___ The records ___

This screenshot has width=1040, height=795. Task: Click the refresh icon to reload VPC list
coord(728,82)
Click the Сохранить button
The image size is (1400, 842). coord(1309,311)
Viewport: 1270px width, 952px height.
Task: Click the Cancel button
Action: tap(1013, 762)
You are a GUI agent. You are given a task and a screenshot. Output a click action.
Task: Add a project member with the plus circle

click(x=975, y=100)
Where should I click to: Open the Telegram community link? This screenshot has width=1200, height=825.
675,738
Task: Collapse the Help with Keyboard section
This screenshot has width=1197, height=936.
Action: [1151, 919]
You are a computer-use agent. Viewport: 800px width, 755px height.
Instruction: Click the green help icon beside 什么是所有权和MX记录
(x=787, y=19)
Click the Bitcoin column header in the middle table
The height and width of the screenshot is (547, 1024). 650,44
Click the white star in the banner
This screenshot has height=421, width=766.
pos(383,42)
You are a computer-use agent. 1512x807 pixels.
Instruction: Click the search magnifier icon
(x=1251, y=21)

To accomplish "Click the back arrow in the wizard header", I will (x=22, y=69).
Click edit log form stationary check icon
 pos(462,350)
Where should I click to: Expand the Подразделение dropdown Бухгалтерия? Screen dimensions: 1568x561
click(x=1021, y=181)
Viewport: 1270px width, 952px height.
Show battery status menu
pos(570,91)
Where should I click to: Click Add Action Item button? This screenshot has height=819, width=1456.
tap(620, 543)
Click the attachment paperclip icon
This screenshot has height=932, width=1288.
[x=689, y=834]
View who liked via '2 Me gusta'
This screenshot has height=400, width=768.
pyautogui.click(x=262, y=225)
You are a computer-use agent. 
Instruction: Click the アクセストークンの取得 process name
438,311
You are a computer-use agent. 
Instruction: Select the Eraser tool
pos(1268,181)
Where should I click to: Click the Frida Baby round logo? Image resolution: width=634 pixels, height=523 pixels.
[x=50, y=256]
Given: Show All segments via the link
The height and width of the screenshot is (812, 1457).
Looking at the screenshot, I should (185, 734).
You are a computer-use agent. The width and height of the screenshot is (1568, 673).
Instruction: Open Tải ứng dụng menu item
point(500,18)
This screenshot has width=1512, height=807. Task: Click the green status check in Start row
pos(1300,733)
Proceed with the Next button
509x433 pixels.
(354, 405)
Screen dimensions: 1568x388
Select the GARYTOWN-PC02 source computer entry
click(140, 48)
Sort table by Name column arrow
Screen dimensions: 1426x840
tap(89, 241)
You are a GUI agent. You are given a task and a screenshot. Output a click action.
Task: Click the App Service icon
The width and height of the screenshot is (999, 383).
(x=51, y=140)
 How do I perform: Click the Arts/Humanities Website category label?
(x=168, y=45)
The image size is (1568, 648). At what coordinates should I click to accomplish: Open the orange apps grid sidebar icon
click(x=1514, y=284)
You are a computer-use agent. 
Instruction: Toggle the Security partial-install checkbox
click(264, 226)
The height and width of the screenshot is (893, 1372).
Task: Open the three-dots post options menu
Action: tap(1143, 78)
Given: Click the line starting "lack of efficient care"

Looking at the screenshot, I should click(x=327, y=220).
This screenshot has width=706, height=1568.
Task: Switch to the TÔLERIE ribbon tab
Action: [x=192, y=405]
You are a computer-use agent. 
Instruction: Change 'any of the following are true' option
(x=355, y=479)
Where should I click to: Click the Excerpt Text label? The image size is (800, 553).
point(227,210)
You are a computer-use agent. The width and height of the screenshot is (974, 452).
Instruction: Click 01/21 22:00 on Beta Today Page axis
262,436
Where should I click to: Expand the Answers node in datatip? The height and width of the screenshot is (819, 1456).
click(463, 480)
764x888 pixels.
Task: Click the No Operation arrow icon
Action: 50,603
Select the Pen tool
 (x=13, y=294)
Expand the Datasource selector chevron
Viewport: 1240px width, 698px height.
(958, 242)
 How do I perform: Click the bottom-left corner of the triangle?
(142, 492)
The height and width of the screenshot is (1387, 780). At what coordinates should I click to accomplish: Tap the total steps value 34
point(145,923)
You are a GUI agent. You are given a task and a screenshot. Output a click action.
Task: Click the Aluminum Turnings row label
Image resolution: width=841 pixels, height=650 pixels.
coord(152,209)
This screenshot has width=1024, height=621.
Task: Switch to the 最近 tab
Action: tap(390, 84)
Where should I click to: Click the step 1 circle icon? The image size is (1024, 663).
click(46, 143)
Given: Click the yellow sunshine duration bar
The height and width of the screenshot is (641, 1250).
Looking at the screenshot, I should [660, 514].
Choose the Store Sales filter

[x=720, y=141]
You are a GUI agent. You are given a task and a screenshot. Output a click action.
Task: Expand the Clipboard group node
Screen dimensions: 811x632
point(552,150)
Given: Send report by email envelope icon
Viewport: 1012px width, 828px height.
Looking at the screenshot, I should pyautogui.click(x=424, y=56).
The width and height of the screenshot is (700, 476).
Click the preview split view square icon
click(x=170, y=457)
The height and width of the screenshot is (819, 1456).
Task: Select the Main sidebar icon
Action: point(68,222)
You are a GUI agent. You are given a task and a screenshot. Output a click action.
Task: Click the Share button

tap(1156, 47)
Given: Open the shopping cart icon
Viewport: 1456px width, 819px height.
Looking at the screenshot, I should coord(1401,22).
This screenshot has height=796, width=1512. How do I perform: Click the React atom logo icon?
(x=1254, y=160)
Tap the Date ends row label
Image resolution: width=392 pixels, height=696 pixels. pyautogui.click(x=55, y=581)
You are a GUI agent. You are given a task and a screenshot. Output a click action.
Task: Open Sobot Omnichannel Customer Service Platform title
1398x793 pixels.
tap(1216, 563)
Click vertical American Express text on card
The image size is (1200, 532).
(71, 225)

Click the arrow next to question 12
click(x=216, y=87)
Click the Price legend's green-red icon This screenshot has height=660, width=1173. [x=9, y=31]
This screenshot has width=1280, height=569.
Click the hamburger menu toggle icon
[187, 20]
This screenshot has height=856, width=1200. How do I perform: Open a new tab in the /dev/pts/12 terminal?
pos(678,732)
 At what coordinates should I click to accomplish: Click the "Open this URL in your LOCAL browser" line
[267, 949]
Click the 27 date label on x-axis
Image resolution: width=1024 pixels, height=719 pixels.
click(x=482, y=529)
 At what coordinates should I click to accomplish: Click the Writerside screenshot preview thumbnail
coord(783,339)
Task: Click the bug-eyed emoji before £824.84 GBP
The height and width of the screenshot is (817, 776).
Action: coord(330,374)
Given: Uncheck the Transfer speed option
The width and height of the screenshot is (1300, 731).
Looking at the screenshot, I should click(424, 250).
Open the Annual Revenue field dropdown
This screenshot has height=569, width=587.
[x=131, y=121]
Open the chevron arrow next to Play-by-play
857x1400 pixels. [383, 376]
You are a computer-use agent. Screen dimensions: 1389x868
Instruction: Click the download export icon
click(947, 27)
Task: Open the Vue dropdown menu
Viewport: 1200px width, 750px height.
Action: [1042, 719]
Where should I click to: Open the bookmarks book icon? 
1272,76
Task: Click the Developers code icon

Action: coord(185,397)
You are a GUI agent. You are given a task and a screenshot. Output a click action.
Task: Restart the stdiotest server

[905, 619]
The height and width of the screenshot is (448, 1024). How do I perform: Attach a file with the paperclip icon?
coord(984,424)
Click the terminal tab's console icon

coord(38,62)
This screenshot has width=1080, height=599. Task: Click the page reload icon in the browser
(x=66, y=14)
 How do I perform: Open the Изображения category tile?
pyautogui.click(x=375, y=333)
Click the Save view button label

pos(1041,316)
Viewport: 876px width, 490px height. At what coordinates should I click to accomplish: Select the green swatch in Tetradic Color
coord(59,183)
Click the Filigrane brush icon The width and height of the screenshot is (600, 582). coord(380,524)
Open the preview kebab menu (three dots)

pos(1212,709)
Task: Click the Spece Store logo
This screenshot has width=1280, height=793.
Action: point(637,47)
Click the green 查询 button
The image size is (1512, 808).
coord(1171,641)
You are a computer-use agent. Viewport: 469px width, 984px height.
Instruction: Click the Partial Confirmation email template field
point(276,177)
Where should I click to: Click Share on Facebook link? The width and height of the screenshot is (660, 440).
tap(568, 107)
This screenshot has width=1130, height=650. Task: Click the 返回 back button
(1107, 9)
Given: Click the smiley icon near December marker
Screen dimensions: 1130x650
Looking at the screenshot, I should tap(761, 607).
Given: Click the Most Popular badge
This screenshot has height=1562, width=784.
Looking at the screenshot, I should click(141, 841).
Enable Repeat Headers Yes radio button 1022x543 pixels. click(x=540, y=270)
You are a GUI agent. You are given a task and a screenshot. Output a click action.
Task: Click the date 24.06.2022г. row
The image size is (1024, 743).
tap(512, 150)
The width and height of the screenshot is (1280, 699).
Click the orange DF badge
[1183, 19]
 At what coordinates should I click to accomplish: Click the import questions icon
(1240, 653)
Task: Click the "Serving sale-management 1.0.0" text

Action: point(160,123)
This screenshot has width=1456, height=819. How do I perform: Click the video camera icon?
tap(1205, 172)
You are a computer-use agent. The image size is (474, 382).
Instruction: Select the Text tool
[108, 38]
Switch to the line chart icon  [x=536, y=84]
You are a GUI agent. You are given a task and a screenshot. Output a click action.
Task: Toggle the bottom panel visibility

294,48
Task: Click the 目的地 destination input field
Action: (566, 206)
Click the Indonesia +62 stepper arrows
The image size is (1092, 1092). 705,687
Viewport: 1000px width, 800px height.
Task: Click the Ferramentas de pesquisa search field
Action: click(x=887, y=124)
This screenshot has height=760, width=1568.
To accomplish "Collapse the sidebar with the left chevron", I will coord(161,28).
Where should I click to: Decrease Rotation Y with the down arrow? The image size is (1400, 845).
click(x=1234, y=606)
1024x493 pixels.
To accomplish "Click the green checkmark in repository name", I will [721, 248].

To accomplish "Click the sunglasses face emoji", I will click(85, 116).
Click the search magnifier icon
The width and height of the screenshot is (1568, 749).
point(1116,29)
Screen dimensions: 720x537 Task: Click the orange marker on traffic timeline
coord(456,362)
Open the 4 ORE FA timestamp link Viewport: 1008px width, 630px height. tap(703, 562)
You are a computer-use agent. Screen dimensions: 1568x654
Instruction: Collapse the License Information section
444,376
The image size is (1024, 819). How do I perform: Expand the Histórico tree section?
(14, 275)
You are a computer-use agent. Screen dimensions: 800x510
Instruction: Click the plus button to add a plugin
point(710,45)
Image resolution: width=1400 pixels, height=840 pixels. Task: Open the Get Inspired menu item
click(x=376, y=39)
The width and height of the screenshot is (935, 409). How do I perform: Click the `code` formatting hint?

___

● **Given exercise**
Rewrite the lines from the line containing "Click the Price" to the line containing "pos(1212,709)" as a JSON list of strings, one string per line. Leave out the blank lines.

● **Final result**
[
  "Click the Price legend's green-red icon This screenshot has height=660, width=1173. [x=9, y=31]",
  "This screenshot has width=1280, height=569.",
  "Click the hamburger menu toggle icon",
  "[187, 20]",
  "This screenshot has height=856, width=1200. How do I perform: Open a new tab in the /dev/pts/12 terminal?",
  "pos(678,732)",
  " At what coordinates should I click to accomplish: Click the \"Open this URL in your LOCAL browser\" line",
  "[267, 949]",
  "Click the 27 date label on x-axis",
  "Image resolution: width=1024 pixels, height=719 pixels.",
  "click(x=482, y=529)",
  " At what coordinates should I click to accomplish: Click the Writerside screenshot preview thumbnail",
  "coord(783,339)",
  "Task: Click the bug-eyed emoji before £824.84 GBP",
  "The height and width of the screenshot is (817, 776).",
  "Action: coord(330,374)",
  "Given: Uncheck the Transfer speed option",
  "The width and height of the screenshot is (1300, 731).",
  "Looking at the screenshot, I should click(424, 250).",
  "Open the Annual Revenue field dropdown",
  "This screenshot has height=569, width=587.",
  "[x=131, y=121]",
  "Open the chevron arrow next to Play-by-play",
  "857x1400 pixels. [383, 376]",
  "You are a computer-use agent. Screen dimensions: 1389x868",
  "Instruction: Click the download export icon",
  "click(947, 27)",
  "Task: Open the Vue dropdown menu",
  "Viewport: 1200px width, 750px height.",
  "Action: [1042, 719]",
  "Where should I click to: Open the bookmarks book icon? ",
  "1272,76",
  "Task: Click the Developers code icon",
  "Action: coord(185,397)",
  "You are a GUI agent. You are given a task and a screenshot. Output a click action.",
  "Task: Restart the stdiotest server",
  "[905, 619]",
  "The height and width of the screenshot is (448, 1024). How do I perform: Attach a file with the paperclip icon?",
  "coord(984,424)",
  "Click the terminal tab's console icon",
  "coord(38,62)",
  "This screenshot has width=1080, height=599. Task: Click the page reload icon in the browser",
  "(x=66, y=14)",
  " How do I perform: Open the Изображения category tile?",
  "pyautogui.click(x=375, y=333)",
  "Click the Save view button label",
  "pos(1041,316)",
  "Viewport: 876px width, 490px height. At what coordinates should I click to accomplish: Select the green swatch in Tetradic Color",
  "coord(59,183)",
  "Click the Filigrane brush icon The width and height of the screenshot is (600, 582). coord(380,524)",
  "Open the preview kebab menu (three dots)",
  "pos(1212,709)"
]